Et c’est précisément à partir de l’essence première des ordinateurs, qui est de faire des calculs, que le rapport du P. Paolo Benanti, professeur d’éthique et de bioéthique à l’Université Pontificale Grégorienne, président de la Commission d’IA pour l’information et membre du Comité IA des Nations Unies, a commencé, dans la première intervention du panel « L’éthique de l’algorithme et les défis de la communication ». Benanti a rappelé que la réalité a été modifiée par l’invention des transistors, mis à la disposition de ses alliés par les États-Unis après les succès de la Seconde Guerre mondiale, quand les premiers prototypes informatiques ont contribué aux découvertes scientifiques qui ont conduit à la bombe atomique et au décodage du codes secrets utilisés par l’Allemagne nazie.
De cette vision centralisée de la technologie et à travers la révolution des pionniers de la Silicon Valley dans les années 70, nous sommes arrivés à l’informatique « personnelle » et intime, d’abord à travers les ordinateurs, puis les smartphones. Avec ChatGPT et son implémentation dans les interfaces des téléphones Apple et Microsoft, a souligné le père franciscain, nous ne savons toujours pas quelle part de l’informatique sera personnelle et quelle part sera centralisée dans le cloud. C’est pour cette raison, a-t-il ajouté, qu’une réglementation est nécessaire, comme l’a fait l’Union Européenne, pour faire avec l’IA ce qui a été fait avec le code de la route pour les voitures.
L’Intelligence Artificielle ne constitue pas en soi un saut technologique impressionnant, a souligné Nunzia Ciardi, directrice générale adjointe de l’Agence Nationale de Cybersécurité. Ce qui fait de sa mise en œuvre quelque chose qui aura un impact anthropologique décisif sur la réalité, c’est le fait qu’elle est basée sur une énorme quantité de données collectées au cours des dernières décennies « de manière brutale » par les entreprises à travers des services ou des applications gratuits qui sont désormais fondamentaux pour nous. D’autres aspects à souligner sont l’utilisation de la langue anglaise pour entraîner les algorithmes - avec toutes les valeurs et expressions culturelles qu’une langue a par rapport à une autre - et le risque d’avoir de plus en plus de difficultés à décoder des messages complexes, ce qui peut être dangereux en démocratie.

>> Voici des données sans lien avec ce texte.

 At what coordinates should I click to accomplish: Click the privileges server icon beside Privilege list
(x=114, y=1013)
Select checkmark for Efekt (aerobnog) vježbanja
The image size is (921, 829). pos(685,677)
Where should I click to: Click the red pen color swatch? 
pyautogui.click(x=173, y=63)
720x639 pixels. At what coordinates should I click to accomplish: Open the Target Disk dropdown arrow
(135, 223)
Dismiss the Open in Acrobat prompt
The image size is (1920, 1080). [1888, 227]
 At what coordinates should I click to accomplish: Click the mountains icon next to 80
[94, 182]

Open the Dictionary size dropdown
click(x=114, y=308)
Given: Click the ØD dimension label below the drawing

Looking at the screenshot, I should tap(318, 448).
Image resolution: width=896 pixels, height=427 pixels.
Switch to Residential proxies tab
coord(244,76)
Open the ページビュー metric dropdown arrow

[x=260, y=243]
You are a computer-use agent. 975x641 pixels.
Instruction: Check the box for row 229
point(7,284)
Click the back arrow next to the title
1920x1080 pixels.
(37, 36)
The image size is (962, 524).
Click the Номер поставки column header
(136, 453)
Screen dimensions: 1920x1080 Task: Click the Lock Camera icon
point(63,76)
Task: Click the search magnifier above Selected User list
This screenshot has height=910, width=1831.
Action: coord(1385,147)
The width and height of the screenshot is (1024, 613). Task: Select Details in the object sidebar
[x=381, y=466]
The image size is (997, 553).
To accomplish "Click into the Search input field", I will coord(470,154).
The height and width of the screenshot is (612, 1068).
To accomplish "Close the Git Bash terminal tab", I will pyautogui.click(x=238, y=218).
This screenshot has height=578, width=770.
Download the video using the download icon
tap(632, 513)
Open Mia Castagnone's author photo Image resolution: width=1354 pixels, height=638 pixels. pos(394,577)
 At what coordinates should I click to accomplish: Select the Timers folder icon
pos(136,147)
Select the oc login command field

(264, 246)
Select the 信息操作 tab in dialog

« La connaissance devient propriété privée », a commenté Mario Rasetti, professeur émérite de Physique théorique à l’École Polytechnique de Turin et président du conseil scientifique du CENTAI, en racontant l’expérience de « OpenAI », née comme une organisation scientifique à but non lucratif et rachetée par Microsoft pour 10 milliards. Nous devons faire de l’IA une science dotée de définitions rigoureuses, a-t-il ajouté, car elle se présente actuellement comme un outil probabiliste, qui peut difficilement mesurer l’intelligence, la vérité et la cause.
Le deuxième panel de la conférence s’est concentré sur le thème « Où va l’IA, quelles règles du jeu sont nécessaires » et a vu comme intervenants Alberto Barachini, sous-secrétaire de la Présidence du Conseil des Ministres avec la délégation de l’information et de l’édition ; l’eurodéputé Brando Benifei, rapporteur de l’AI Act de l’Union Européenne, l’un des premiers actes réglementaires sur le sujet ; Elisabetta Belloni, directrice générale du Département des Informations pour la Sécurité (DIS), et Antonio Arcidiacono, directeur du secteur Technologie et Innovation de d’European Broadcasting Union (EBU).